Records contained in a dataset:
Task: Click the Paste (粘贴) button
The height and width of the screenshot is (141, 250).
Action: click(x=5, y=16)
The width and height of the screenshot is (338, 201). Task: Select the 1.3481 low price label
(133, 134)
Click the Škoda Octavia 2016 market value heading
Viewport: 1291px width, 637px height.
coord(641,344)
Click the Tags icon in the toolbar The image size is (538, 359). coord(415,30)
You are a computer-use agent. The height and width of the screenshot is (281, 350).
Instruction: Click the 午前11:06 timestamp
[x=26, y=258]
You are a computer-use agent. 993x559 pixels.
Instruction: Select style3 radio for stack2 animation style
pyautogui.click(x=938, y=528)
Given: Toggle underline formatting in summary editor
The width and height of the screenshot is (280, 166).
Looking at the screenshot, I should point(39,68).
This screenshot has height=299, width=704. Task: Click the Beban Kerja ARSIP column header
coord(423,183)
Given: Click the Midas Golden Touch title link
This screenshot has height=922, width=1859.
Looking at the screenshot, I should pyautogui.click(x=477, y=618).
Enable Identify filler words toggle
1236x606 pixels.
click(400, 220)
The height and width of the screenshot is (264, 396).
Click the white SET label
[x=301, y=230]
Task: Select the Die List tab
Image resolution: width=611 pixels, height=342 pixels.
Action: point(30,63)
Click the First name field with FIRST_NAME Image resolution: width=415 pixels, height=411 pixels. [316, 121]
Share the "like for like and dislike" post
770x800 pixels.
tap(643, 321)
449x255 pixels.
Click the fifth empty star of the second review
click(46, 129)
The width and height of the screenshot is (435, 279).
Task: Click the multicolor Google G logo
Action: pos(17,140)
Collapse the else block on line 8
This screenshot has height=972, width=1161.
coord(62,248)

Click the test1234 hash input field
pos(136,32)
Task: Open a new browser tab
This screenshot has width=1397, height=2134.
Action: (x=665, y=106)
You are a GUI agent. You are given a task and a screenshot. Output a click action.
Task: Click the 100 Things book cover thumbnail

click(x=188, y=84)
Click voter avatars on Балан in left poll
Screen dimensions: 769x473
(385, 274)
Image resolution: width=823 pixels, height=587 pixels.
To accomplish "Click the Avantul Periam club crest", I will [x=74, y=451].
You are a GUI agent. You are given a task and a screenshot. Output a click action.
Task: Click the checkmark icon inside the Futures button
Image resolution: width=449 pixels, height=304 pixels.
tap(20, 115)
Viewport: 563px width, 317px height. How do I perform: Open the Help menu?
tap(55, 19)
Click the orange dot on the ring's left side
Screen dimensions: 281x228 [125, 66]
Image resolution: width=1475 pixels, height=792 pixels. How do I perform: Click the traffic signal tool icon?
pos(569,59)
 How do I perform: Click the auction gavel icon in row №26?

• To do: In the records above, which lines hold the string "computer"? Copy each one.

• Completed exercise:
You are a computer-use agent. The height and width of the screenshot is (281, 350).
You are a computer-use agent. 993x559 pixels.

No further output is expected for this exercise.